Method: PubMed, Google Scholar, Clinical Key, and Cochrane Reviews databases were searched from 2000 to 2024. Articles in English with quantitative evidence were screened to determine whether the population included women with gynecological cancers, whether interventions were related to offering coping skills, whether control groups were available, and whether outcomes were related to psychological well-being and quality of life. Data were extracted to report on intervention models, outcome measures, and intervention outcomes. The risk of bias on randomization, allocation concealment, blinding, incomplete outcome data, selection of outcomes for reporting, and other biases was assessed by using the RoB 2, ROBINS I, and ROBINS E. Two independent reviewers were involved in all the above steps, with a third contributing to solving discrepancies. Meta-analysis was not done following heterogeneity assessments.

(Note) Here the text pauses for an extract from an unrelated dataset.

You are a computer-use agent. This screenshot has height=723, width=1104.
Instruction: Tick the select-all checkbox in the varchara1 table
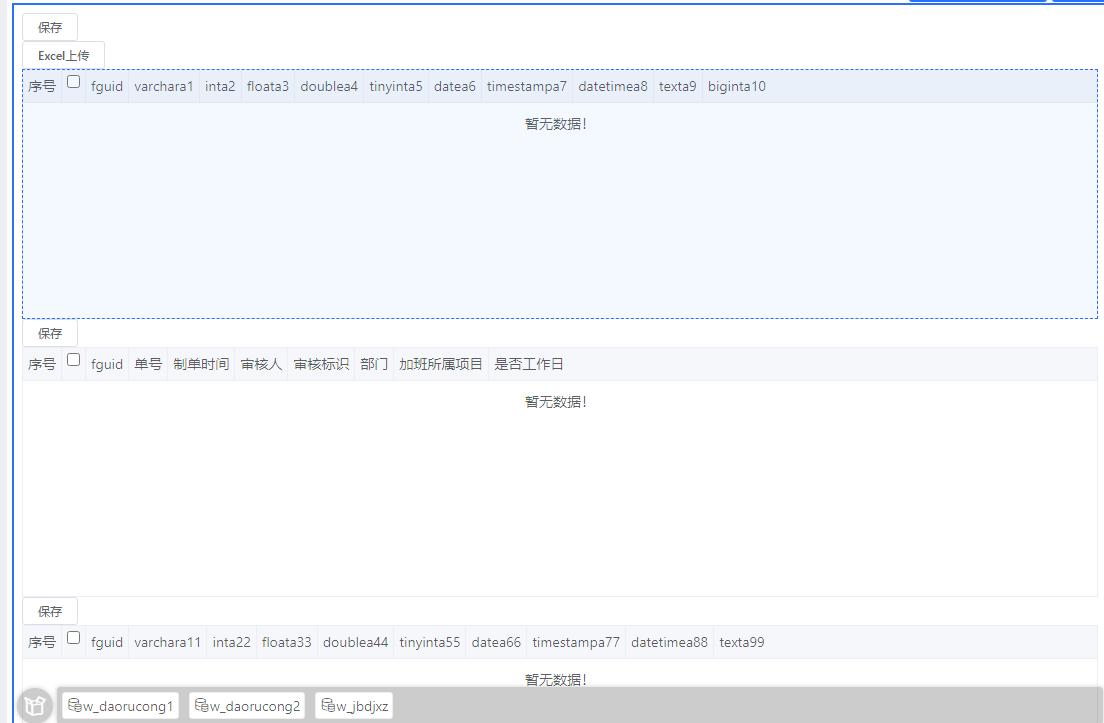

Results: Searches returned 297 unique articles, with twelve being for review. There were eight randomized controlled trials (RCT), two quasi-experimental trials, one cohort study, and one comparative study. The interventions or exposures included: group therapy based on coping strategies, supportive and coordinated care, communication therapies, mindfulness sessions, educational sessions, psychological counseling, and use of engagement in active coping and seeking social support. Seven studies measured psychological outcomes, six using multidimensional instruments. Five studies measured quality of life, and three used multidimensional instruments. Across the evaluated outcomes, the results consistently and significantly indicated benefits linked to providing coping skills. The majority of RCTs show significant (<0.05) improvement in quality of life with the coping skills from the baseline to the endpoint as interval measures and Growth curve analyses based on the intent-to-treat approach showed that participants in both the coping and communication-enhancing intervention (CCI) and supportive counseling (SC) groups reported lower levels of depressive symptoms compared to those receiving usual care In the Quasi-experimental trials survival expectancy by group interaction (β = 5.102, P = 0.044) was significant as well the patients who survived throughout the study, changes in FACT-G score were greater over time for patients with high survival expectancy in the treatment group compared to with all other patients.

Conclusion: Palliative care interventions offering coping skills are effective in supporting women with gynecological cancers. These interventions significantly contribute to enhancing their mental and emotional well-being and overall quality of life.